**ASSIGNED TASK**
Beginning at the line that holds "Instruction: Select the BTC block in treemap" and continuing to the last line of the data below, transcribe every line word for word, without pictures.

**Dataset entries**
= = = = = = =

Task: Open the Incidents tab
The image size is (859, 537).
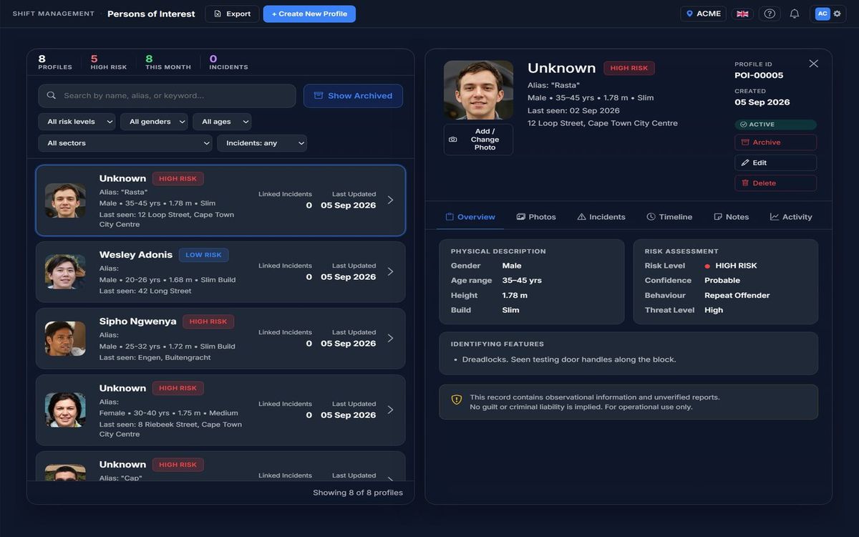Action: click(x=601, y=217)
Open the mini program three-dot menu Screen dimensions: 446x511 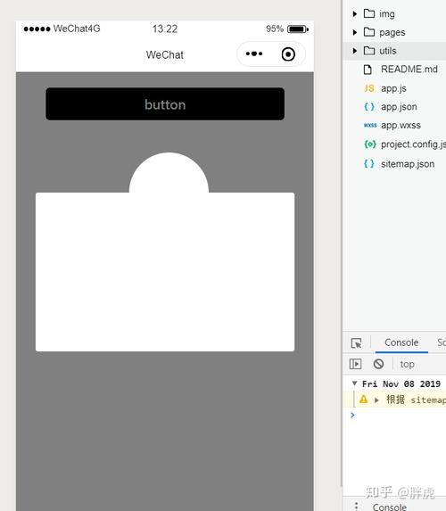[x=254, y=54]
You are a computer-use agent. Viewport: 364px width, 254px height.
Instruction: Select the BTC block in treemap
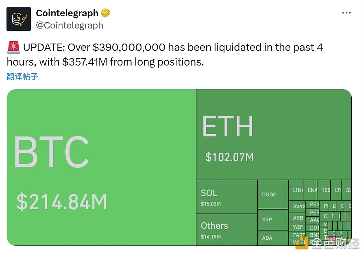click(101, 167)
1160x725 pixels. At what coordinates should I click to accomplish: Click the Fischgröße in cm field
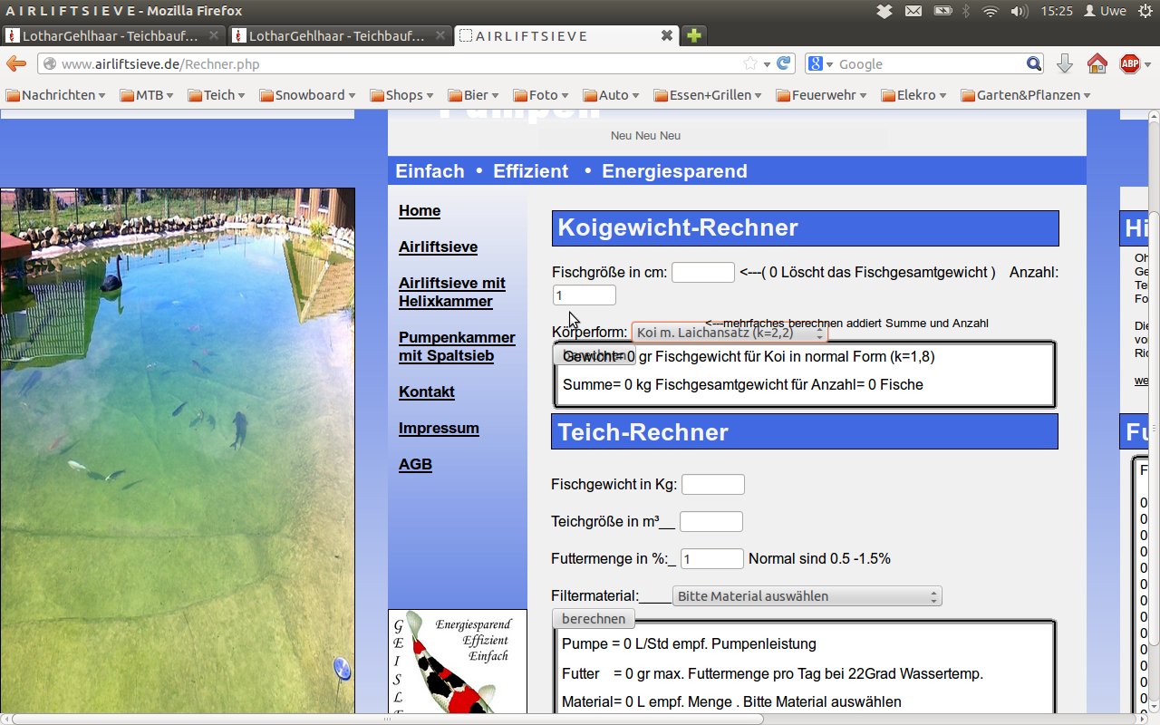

= = = = = = =

**FINISHED TASK**
Instruction: Select the BTC block in treemap
click(101, 167)
1160x725 pixels. At what coordinates should I click to accomplish: Click the Fischgröße in cm field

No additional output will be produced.